Yang dapat ditarik dari peradilan ini adalah system yang disebutkan dapat menjadi penghambat dalam pencarian kebenaran seperti halnya pada persetujuan untuk melakukan otopsi sehingga kebenaran itu menjadi tergantung pada pendapat yang nota bene tidak dapat selalu sama antara saksi ahli yang satu dengan ahli yang lain seperti yang terjadi pada persidangan kematian Mirna.

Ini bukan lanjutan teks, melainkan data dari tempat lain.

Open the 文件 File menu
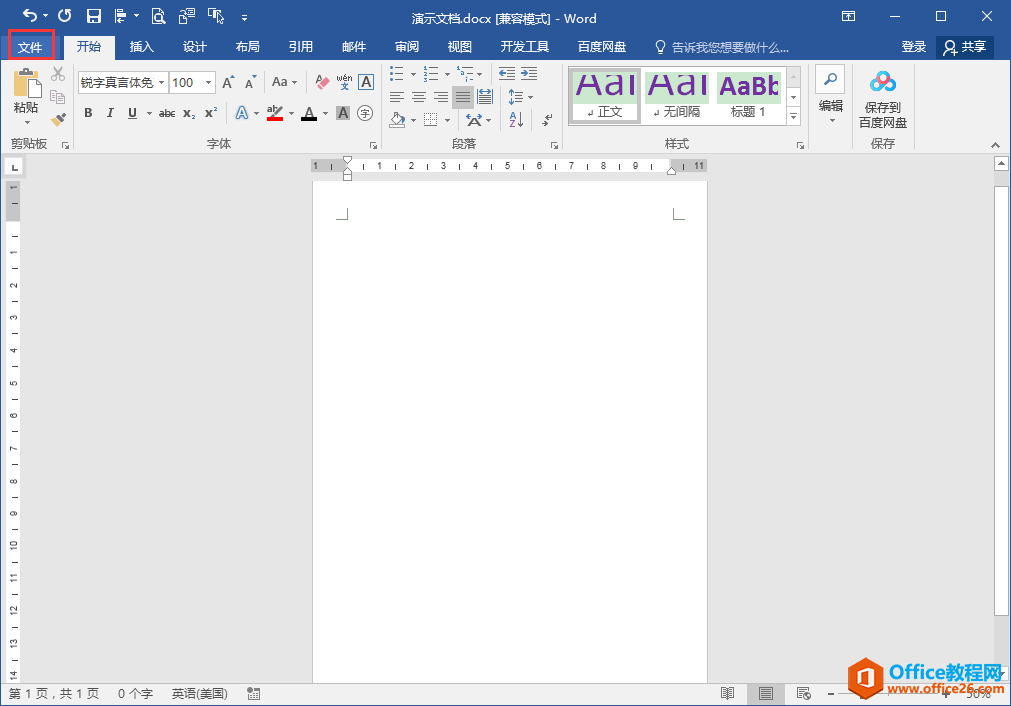Image resolution: width=1011 pixels, height=706 pixels. (30, 47)
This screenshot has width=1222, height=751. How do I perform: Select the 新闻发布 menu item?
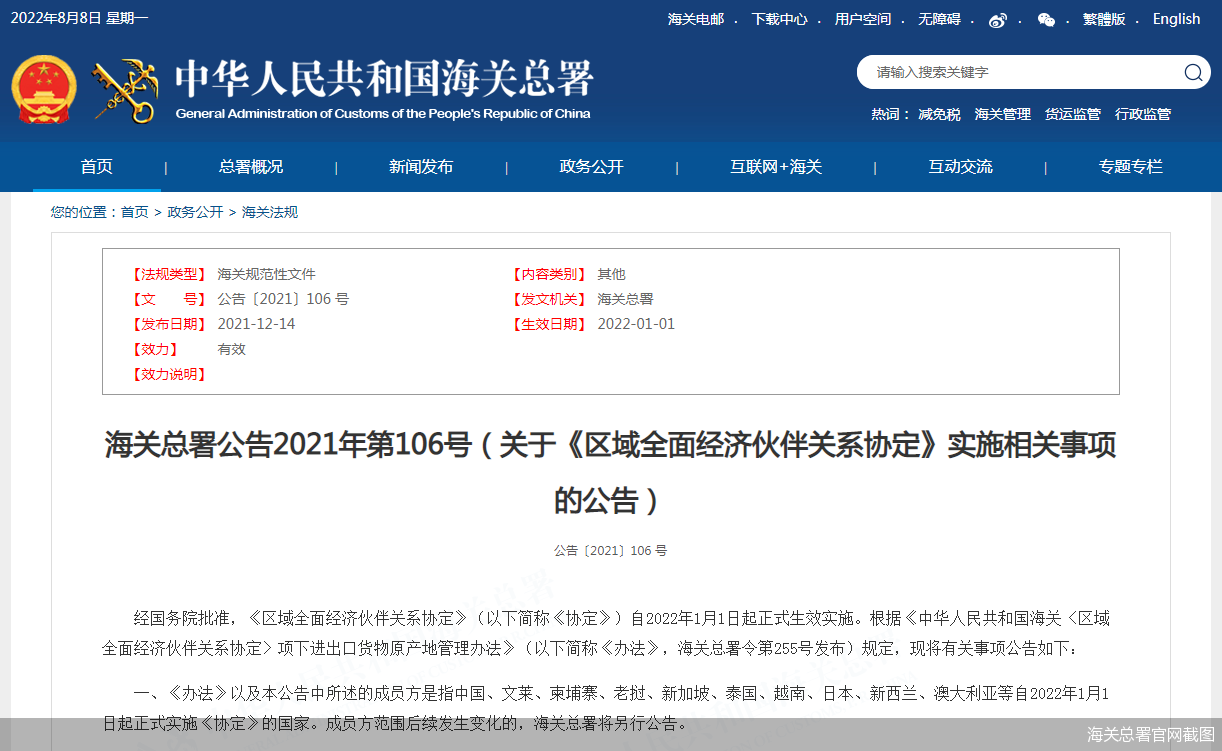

Namun lebih dari itu, bahwa system peradilan yang ada saat ini masih memungkinkan terjadinya sebuah rekayasa hukum yang bermotivasi penyalah gunaan kewenangan karena kepentingan atau imbalan. KPK telah berulangkali menguak adanya penyalah gunaan kewenangan dengan cara OTT adalah sebuah gambaran peradilan yang berkembang saat ini rentan terjadi sebuah rekayasa hukum.

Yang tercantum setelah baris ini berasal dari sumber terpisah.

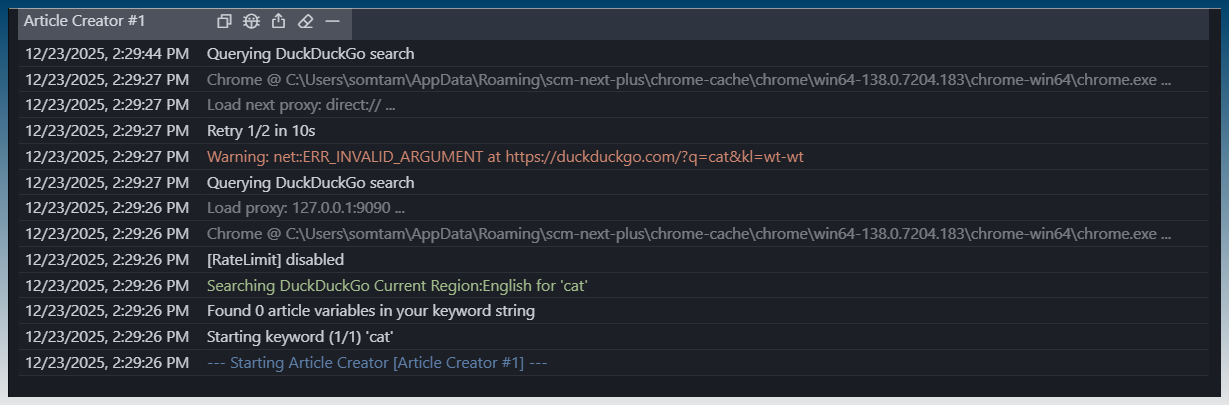Click the 'Warning: net::ERR_INVALID_ARGUMENT' text
This screenshot has width=1229, height=405.
point(350,157)
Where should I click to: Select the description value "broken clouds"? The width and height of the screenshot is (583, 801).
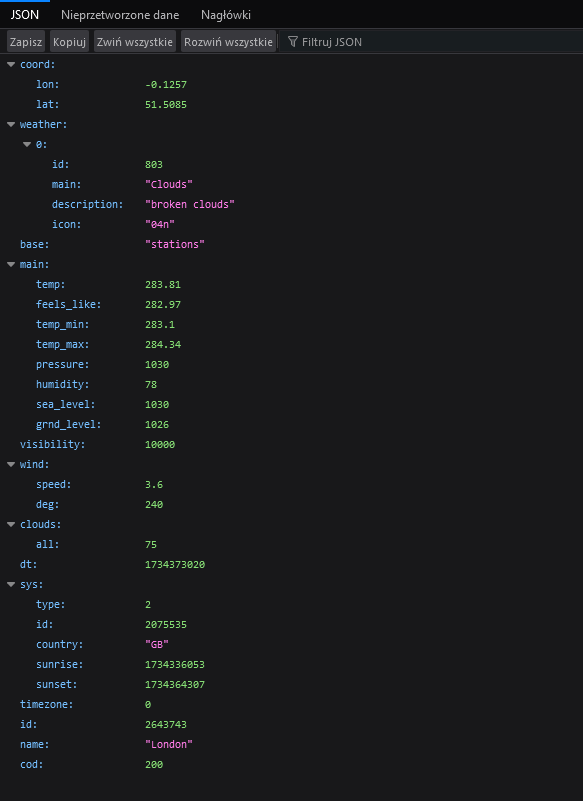(x=190, y=204)
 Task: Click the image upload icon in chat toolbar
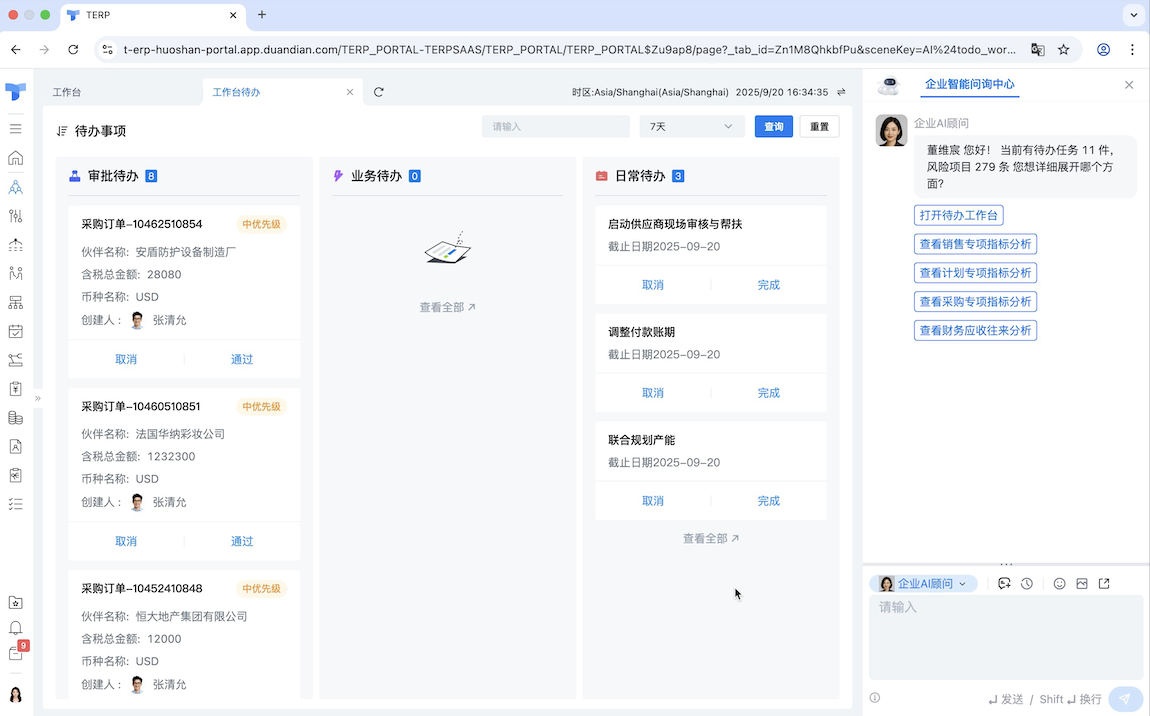tap(1082, 583)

Seperti dalam peradilan Jessica, apabila pendapat ahli yang diajukan oleh kuasa hukum Jessica tidak menjadi pertimbangan hakim, bisa dipastikan putusan akan membenarkan dakwaan JPU. Tak mengherankan terjadi kegaduhan dimana kesaksian yang tidak selaras dengan pendapat saksi ahli yang diajukan oleh JPU karena dinilai mematahkan dakwaan jaksa sekaligus menjadikan bukti persidangan menjadi tidak relevan atau tidak mendukung karena sikap ayah Mirna yang tidak rela jenasah anaknya diotopsi dalam mencari penyebab kematian secara lebih lengkap..

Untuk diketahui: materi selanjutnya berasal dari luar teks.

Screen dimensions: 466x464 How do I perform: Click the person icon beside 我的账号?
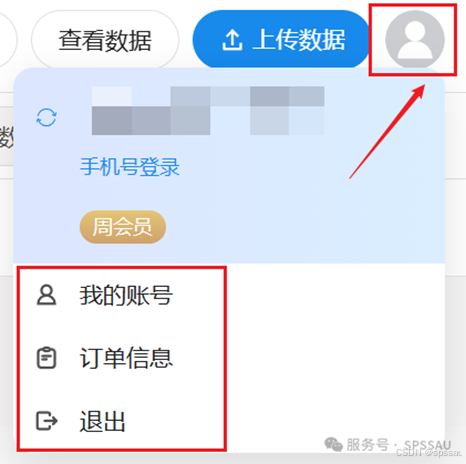click(46, 295)
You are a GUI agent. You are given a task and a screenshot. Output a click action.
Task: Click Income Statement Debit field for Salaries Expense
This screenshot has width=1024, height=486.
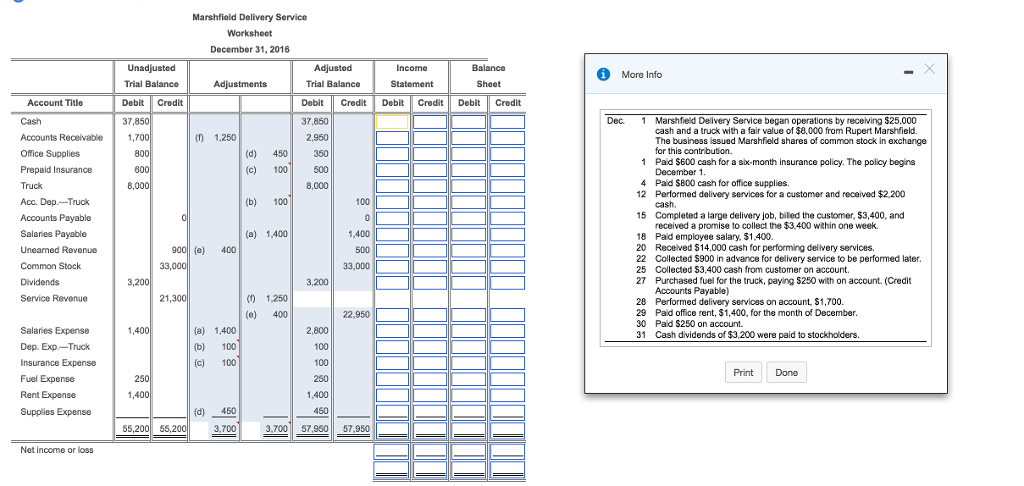coord(393,330)
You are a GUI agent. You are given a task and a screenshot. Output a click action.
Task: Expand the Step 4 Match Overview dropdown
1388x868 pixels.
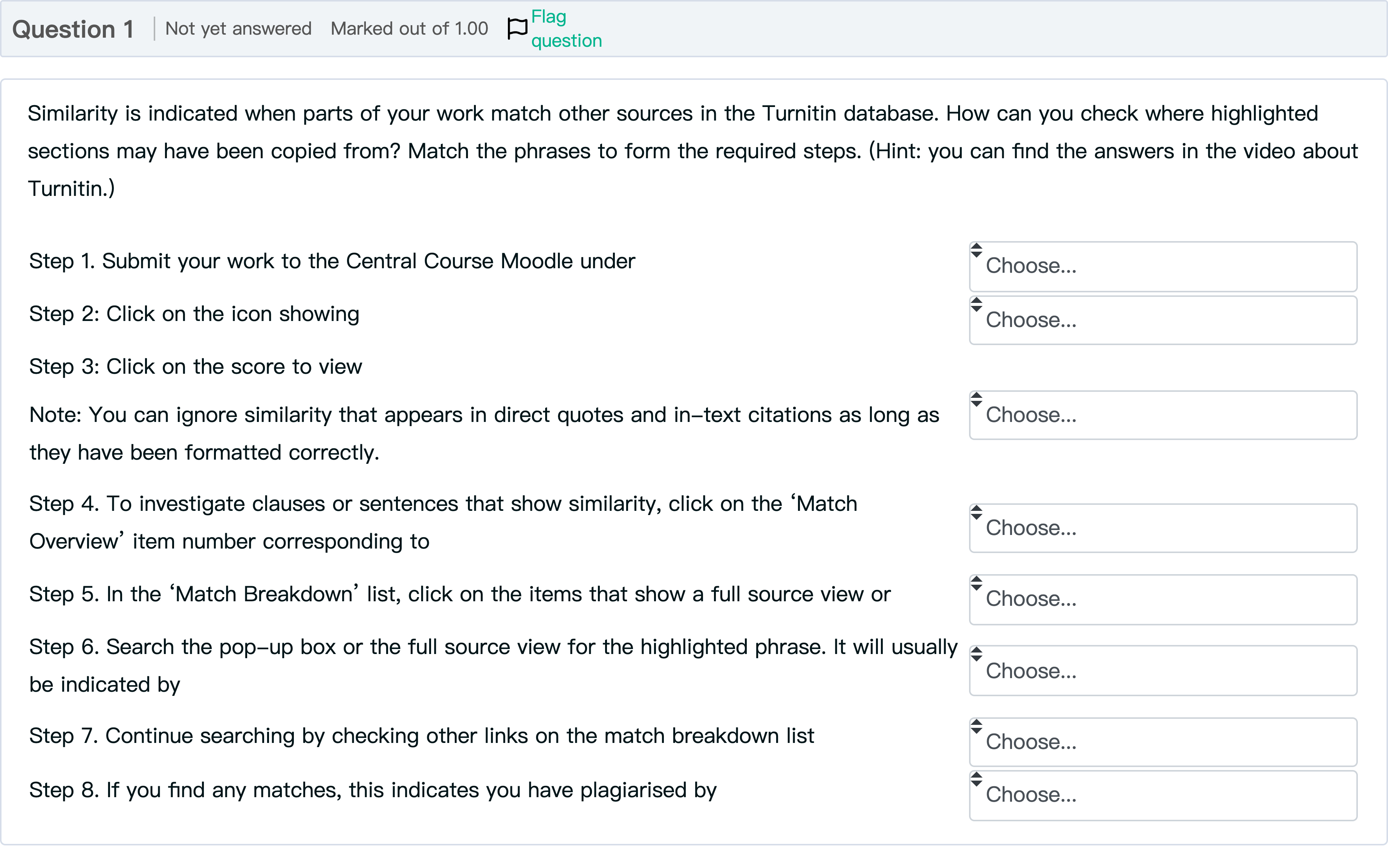(1162, 528)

Sejak kasus ini bergulir, media sudah ikut membangun opini bahwa kematian Mirna disebabkan oleh racun Cyanida dan yang terlihat disini adalah adu strategi antara JPU dan penasehat hukum Jessica. Ibarat kata, semua peluru yang dimiliki oleh JPU sudah berhamburan dan sudah terbaca sasaranya yang ikut dikembangkan keluarga Mirna melalui media. Namun dipenghujung persidangan terungkap bahwa peluru yang berhamburan tersebut adalah peluru hampa.Â
Sehingga disini, apakah Jessica adalah seorang pembunuh atau bukan akan tergantung dari pertimbangan hakim, pendapat yang mana yang diterima. Sebuah peradilan yang menyatakan seseorang sebagai pembunuh atau tidak menjadi tergantung pendapat majelis hakim. Sebuah pertaruhan integritas para hakim yang diberi kewenangan menentukan nasib seseorang apalagi integritas para penegak hukum saat ini sedang menghadapi ujian oleh beberapa kasus yang menyangkut dugaan pengaturan perkara yang terungkap dalam OTT KPK.